> **Instructions for the task**: An exact transcription of all the entries below is required.

━━━━━━━━━━━━━━━━

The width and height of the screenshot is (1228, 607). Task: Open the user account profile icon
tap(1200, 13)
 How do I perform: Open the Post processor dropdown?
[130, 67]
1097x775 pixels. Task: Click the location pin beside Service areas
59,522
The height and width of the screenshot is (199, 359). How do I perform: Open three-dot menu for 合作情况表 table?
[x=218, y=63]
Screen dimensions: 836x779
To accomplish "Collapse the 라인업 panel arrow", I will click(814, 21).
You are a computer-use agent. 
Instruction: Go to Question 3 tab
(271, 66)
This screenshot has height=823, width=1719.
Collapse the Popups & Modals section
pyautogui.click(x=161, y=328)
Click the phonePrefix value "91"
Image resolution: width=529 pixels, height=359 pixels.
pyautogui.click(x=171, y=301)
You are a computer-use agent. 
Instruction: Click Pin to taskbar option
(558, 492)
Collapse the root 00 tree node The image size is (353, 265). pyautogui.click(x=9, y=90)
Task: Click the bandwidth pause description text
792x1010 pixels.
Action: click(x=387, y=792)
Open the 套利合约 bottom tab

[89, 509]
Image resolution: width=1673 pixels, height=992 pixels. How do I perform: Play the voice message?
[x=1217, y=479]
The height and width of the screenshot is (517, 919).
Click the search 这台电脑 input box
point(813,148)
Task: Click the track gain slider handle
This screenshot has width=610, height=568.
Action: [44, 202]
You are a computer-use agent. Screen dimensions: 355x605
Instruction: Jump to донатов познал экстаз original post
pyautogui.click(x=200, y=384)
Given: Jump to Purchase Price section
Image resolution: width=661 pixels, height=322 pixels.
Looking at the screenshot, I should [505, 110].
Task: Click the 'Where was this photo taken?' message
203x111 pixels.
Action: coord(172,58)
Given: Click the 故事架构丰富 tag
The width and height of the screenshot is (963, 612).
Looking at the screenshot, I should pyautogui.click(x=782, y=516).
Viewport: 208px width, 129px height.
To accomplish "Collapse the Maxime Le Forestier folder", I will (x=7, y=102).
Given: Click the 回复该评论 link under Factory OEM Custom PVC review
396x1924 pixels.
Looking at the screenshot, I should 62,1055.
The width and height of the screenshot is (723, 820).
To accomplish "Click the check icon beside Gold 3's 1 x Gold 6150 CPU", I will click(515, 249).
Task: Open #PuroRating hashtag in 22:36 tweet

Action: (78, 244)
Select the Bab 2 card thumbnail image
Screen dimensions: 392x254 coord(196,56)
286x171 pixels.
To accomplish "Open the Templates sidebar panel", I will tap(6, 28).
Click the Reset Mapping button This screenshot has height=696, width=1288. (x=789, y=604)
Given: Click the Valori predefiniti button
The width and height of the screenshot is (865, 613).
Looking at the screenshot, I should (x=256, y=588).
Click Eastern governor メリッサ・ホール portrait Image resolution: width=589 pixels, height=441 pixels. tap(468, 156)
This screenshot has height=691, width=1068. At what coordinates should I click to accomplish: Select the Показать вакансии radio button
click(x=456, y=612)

━━━━━━━━━━━━━━━━

> **The completed task**:
The width and height of the screenshot is (1228, 607). Task: Open the user account profile icon
tap(1200, 13)
 How do I perform: Open the Post processor dropdown?
[130, 67]
1097x775 pixels. Task: Click the location pin beside Service areas
59,522
The height and width of the screenshot is (199, 359). How do I perform: Open three-dot menu for 合作情况表 table?
[x=218, y=63]
Screen dimensions: 836x779
To accomplish "Collapse the 라인업 panel arrow", I will click(814, 21).
You are a computer-use agent. 
Instruction: Go to Question 3 tab
(271, 66)
This screenshot has height=823, width=1719.
Collapse the Popups & Modals section
pyautogui.click(x=161, y=328)
Click the phonePrefix value "91"
Image resolution: width=529 pixels, height=359 pixels.
pyautogui.click(x=171, y=301)
You are a computer-use agent. 
Instruction: Click Pin to taskbar option
(558, 492)
Collapse the root 00 tree node The image size is (353, 265). pyautogui.click(x=9, y=90)
Task: Click the bandwidth pause description text
792x1010 pixels.
Action: click(x=387, y=792)
Open the 套利合约 bottom tab

[89, 509]
Image resolution: width=1673 pixels, height=992 pixels. How do I perform: Play the voice message?
[x=1217, y=479]
The height and width of the screenshot is (517, 919).
Click the search 这台电脑 input box
point(813,148)
Task: Click the track gain slider handle
This screenshot has width=610, height=568.
Action: [44, 202]
You are a computer-use agent. Screen dimensions: 355x605
Instruction: Jump to донатов познал экстаз original post
pyautogui.click(x=200, y=384)
Given: Jump to Purchase Price section
Image resolution: width=661 pixels, height=322 pixels.
Looking at the screenshot, I should [505, 110].
Task: Click the 'Where was this photo taken?' message
203x111 pixels.
Action: coord(172,58)
Given: Click the 故事架构丰富 tag
The width and height of the screenshot is (963, 612).
Looking at the screenshot, I should pyautogui.click(x=782, y=516).
Viewport: 208px width, 129px height.
To accomplish "Collapse the Maxime Le Forestier folder", I will (x=7, y=102).
Given: Click the 回复该评论 link under Factory OEM Custom PVC review
396x1924 pixels.
Looking at the screenshot, I should 62,1055.
The width and height of the screenshot is (723, 820).
To accomplish "Click the check icon beside Gold 3's 1 x Gold 6150 CPU", I will click(515, 249).
Task: Open #PuroRating hashtag in 22:36 tweet

Action: (78, 244)
Select the Bab 2 card thumbnail image
Screen dimensions: 392x254 coord(196,56)
286x171 pixels.
To accomplish "Open the Templates sidebar panel", I will tap(6, 28).
Click the Reset Mapping button This screenshot has height=696, width=1288. (x=789, y=604)
Given: Click the Valori predefiniti button
The width and height of the screenshot is (865, 613).
Looking at the screenshot, I should (x=256, y=588).
Click Eastern governor メリッサ・ホール portrait Image resolution: width=589 pixels, height=441 pixels. tap(468, 156)
This screenshot has height=691, width=1068. At what coordinates should I click to accomplish: Select the Показать вакансии radio button
click(x=456, y=612)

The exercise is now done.